But while the controversy over those skits made headlines in major media in February, the March arrests of Wu and others received little mainstream coverage. Activists were shocked by the arrests — raising awareness about sexual harassment on public transportation had seemed like a subject that wouldn’t be deemed sensitive by the government — but China has been tightening regulations on domestic civil groups and is also in the process of drafting a law to regulate the activities of foreign NGOs.

Still, many activists remain positive about the future of feminism in China.

“I think the detention of the five is a catalyst for feminism in China. More people come to care and talk about feminism,” said Lu Jun, the founder of the Yirenping Center and a visiting scholar at New York University. “In the long run, such crackdowns are certainly ineffective because the social problems can’t be ignored.”

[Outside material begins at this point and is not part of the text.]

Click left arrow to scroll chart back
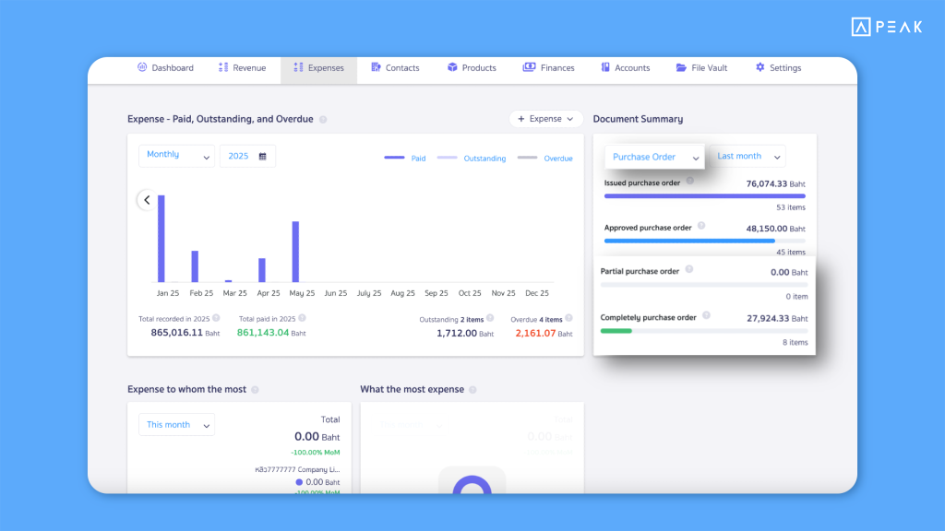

Xie Bin, who works at Yirenping in Zhengzhou, says that groups like these educate people about their rights and make the government realize the rule of law by bringing lawsuits to ensure that the local practice keeps up with the law.

“Organizations like Yirenping will get on their nerves,” Xie says, “because their approach is bottom-up and they have developed a community.”

A test will come in September, when China co-hosts a global women’s summit in New York with the United Nations. Wu says she doubts that she and other activists will be allowed to join the summit.

Though the women were released, the criminal case against them continues. In late April, Wu was interrogated for eight hours at a high-end hotel in Xixi, a resort in Hangzhou. She subsequently posted a statement online, questioning the legitimacy of the interrogation process and declaring her refusal to cooperate further. Yan Xin, one of the women’s lawyers, said their legal team has submitted an appeal to the Beijing police, requesting them to drop the cases against the women. Yan said the police have so far not responded.